The Mahzor Vitry is an 11th-century composition by Rabbi Simcha of Vitry (just south of Paris), a disciple of Rashi, which incorporates texts and directions pertaining to daily prayers, as well as prayers for the holidays and other special days on the Jewish calendar. It also includes liturgical poems, descriptions of messianic times, and legal sections on marriage, holidays, and ritual slaughter, among other topics. The work is the earliest comprehensive record of the practices of Jews in Ashkenaz (at the time, northern France and the Rhineland). 

This manuscript, completed in 1204 is the oldest, most complete surviving manuscript of this work. 

You will notice that on this page the writing takes different sizes. On the top right are directions for celebrating a Jewish wedding.

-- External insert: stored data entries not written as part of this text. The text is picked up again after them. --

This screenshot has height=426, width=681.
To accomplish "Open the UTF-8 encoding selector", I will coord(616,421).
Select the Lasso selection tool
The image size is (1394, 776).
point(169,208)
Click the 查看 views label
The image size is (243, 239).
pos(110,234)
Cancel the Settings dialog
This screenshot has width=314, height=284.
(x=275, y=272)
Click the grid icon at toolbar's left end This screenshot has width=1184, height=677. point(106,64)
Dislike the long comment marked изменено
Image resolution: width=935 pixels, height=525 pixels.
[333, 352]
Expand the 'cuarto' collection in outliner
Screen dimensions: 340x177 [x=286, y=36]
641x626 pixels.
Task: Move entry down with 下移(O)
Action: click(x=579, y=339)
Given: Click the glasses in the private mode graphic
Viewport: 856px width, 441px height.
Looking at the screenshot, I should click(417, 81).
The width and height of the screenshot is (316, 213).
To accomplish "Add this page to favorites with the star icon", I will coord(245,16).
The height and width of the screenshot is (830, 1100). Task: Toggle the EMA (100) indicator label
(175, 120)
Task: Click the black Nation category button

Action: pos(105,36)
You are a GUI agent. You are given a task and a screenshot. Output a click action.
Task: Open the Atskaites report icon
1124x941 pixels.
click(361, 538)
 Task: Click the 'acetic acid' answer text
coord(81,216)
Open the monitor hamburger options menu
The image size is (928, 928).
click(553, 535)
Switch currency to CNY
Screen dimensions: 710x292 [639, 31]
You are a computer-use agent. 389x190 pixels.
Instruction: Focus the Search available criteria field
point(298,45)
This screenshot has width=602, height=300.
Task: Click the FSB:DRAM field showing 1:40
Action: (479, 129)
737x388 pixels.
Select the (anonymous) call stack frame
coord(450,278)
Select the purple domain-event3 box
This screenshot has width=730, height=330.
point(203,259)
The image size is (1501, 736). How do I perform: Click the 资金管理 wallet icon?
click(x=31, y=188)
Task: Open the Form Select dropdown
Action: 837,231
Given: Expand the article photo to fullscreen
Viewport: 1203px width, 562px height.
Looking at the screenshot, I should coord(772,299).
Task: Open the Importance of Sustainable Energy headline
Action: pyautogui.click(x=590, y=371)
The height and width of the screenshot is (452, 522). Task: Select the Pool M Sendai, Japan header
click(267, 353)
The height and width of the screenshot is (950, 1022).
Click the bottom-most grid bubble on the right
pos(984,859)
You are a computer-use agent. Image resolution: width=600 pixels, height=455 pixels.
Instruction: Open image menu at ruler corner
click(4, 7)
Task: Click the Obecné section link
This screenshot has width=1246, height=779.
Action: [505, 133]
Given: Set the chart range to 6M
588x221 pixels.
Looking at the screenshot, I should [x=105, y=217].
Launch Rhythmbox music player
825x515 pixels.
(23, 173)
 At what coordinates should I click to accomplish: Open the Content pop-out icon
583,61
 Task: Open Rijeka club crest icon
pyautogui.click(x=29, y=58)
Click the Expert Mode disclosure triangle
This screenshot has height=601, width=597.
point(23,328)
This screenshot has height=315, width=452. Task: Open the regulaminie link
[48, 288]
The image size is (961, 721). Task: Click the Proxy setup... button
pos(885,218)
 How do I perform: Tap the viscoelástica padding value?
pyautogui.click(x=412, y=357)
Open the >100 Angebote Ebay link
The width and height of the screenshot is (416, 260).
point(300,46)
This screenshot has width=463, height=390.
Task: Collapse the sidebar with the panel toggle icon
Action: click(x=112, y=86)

Below this, in larger writing is a wedding poem, an example of what might be sung at the party. Though written entirely in Hebrew characters, the poem alternates verses in Hebrew with verses in French (written in Hebrew letters because this was likely the only alphabet educated Jews learned how to read). The French communicates mostly romantic sentiments of love, while the Hebrew—by way of double entendre—portrays, in bawdy terms, the groom’s sexual “conquest” of the bride on their wedding night. 

Why the linguistic difference? Jewish men were more likely to have had a Hebrew education than Jewish women. The women would have spoken and understood French, so the French part of the poem was written to be appropriate for a female audience. The men, though they spoke French, would also have understood Hebrew. It was to their ears that the bawdy material was directed. 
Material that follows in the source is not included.